_SET EXERCISE_
Answer these from the forum thread about the model ship in York Cathedral:
(a) Which firm does Dick say built the ship?
(b) According to Miramar, how many years did the Vale of Pickering last before she was lost?
(c) What does Ron Stringer jokingly blame for the ship being in York Minster?

_EXTRACT PROVIDED_

□ □ □ □

# Model ship in York Cathedral



## Dick S (Feb 10, 2007)

Hi,
I hope some one in this forum may be able to help me. I was in York Cathedral recently and there is a Builders model ship of (if I remebmer rightly) the Vale of Pickeriing 4 hatches 1500 tons and a woodbine funnel, built by Furness. No dates of build but looks like early 20th cent. Any ideas of dates in service, company etc? but what I would like to know was who built the model and why Furness's appeared to have kept it and not presented to the owners as was the practice? Hope I have posted in right forum!

Cheers 
Dick


----------



## non descript (Nov 18, 2005)

*Vale of Pickering*

Dick, I know nothing of this ship - Vale of Pickering - but hopefully others will, and can add their comments. - Frankly there is every reason to have your posting in Models or Research... so on that basis we can leave it here and see what transpires. (Thumb)


----------



## K urgess (Aug 14, 2006)

According to Miramar there was only one Vale of Pickering
http://www.miramarshipindex.org.nz/ship/show/339185
and she only lasted 5 years before being lost.
Cheers
Kris


----------



## Chouan (Apr 20, 2006)

And why is it in York Minster?


----------



## Ron Stringer (Mar 15, 2005)

Chouan said:


> And why is it in York Minster?


Oh, no! Not another dodgy Satnav?


----------



## trawlercook (Aug 19, 2005)

□ □ □ □

_ENTRIES_
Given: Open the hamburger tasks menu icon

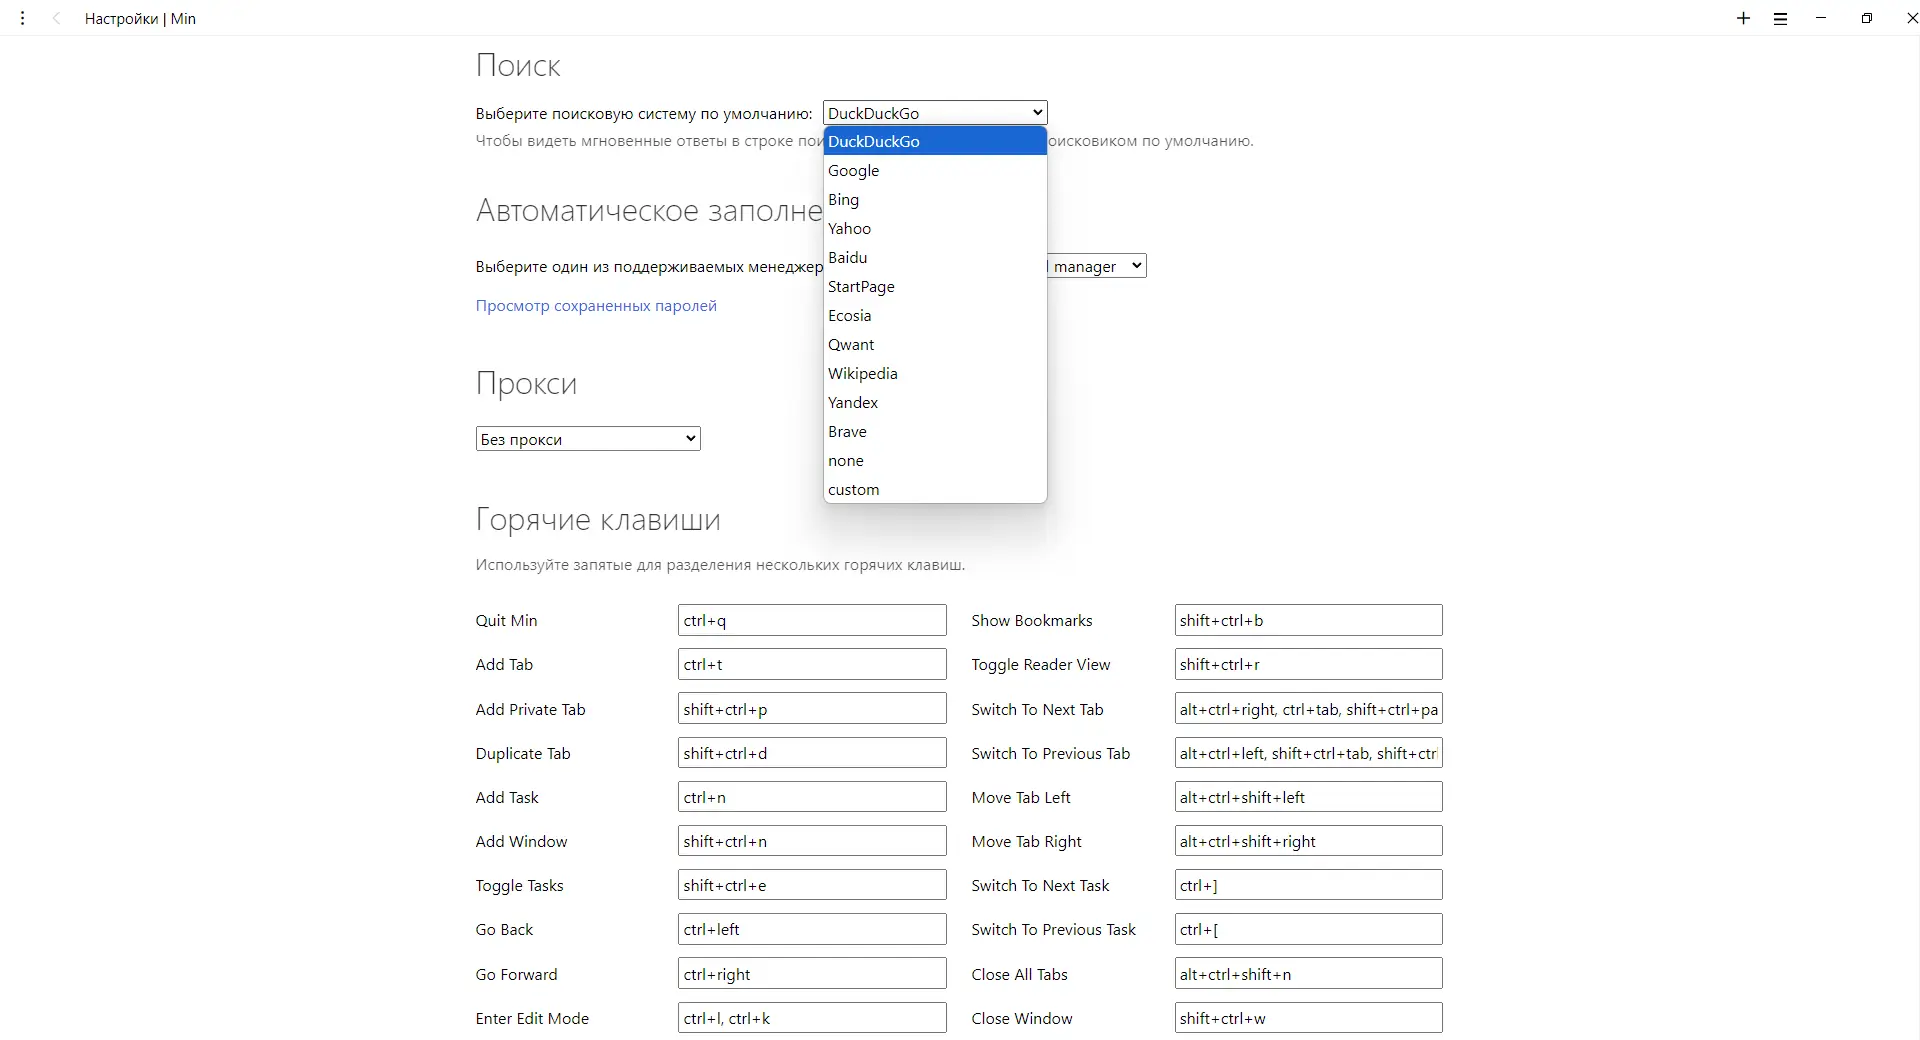Looking at the screenshot, I should [1781, 19].
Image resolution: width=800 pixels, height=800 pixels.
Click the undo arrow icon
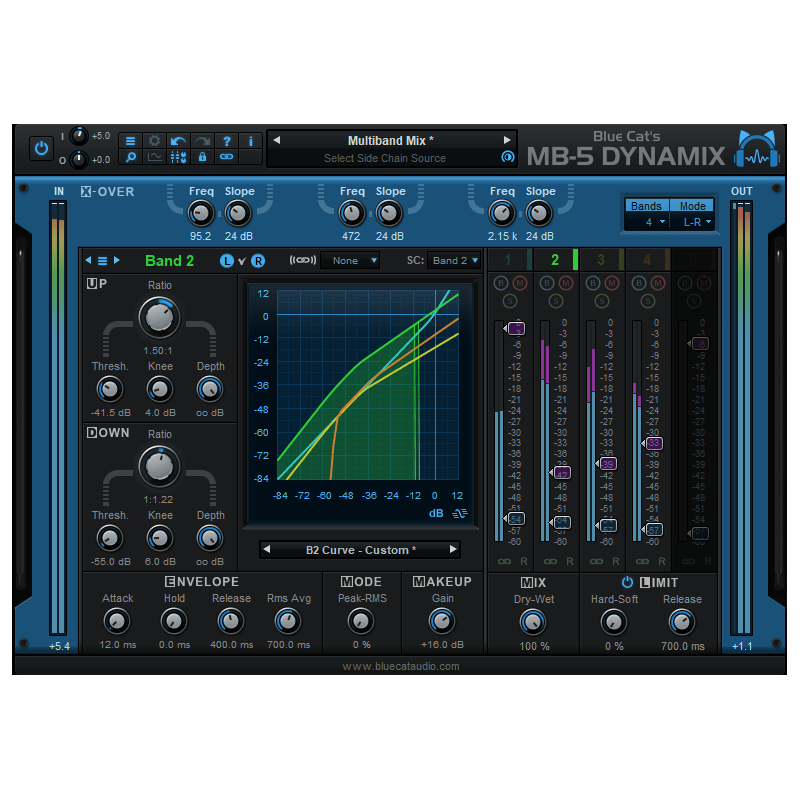point(177,140)
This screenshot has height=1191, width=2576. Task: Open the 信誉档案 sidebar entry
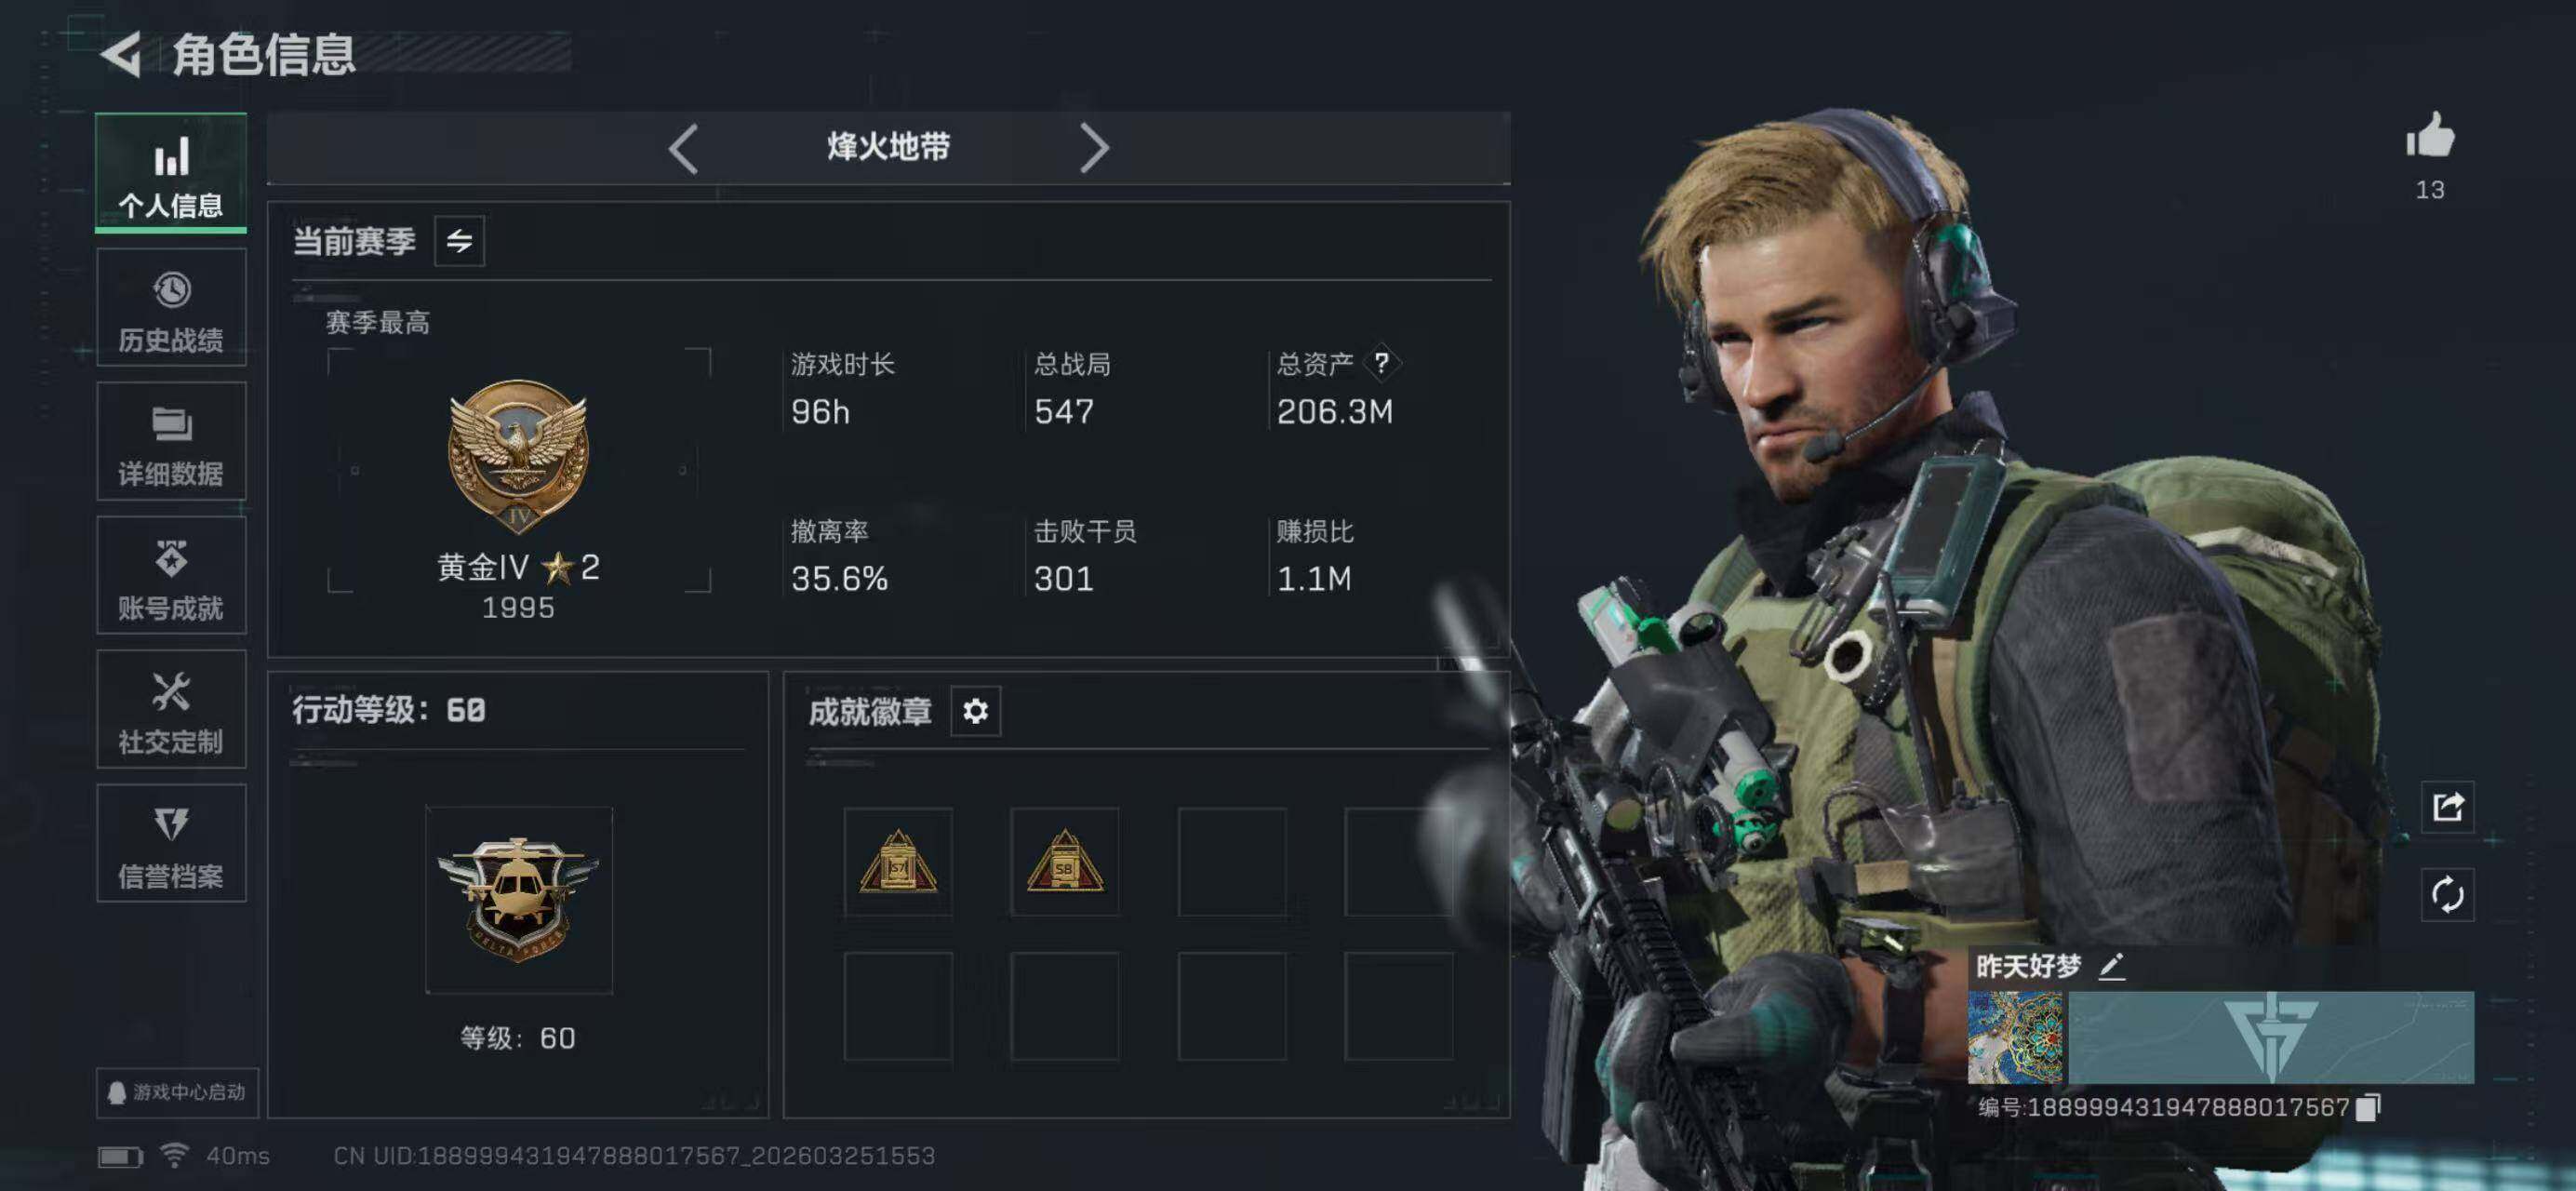click(171, 844)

□ □ □ □

_ANSWER BELOW_
(a) Furness
(b) Five years
(c) A dodgy Satnav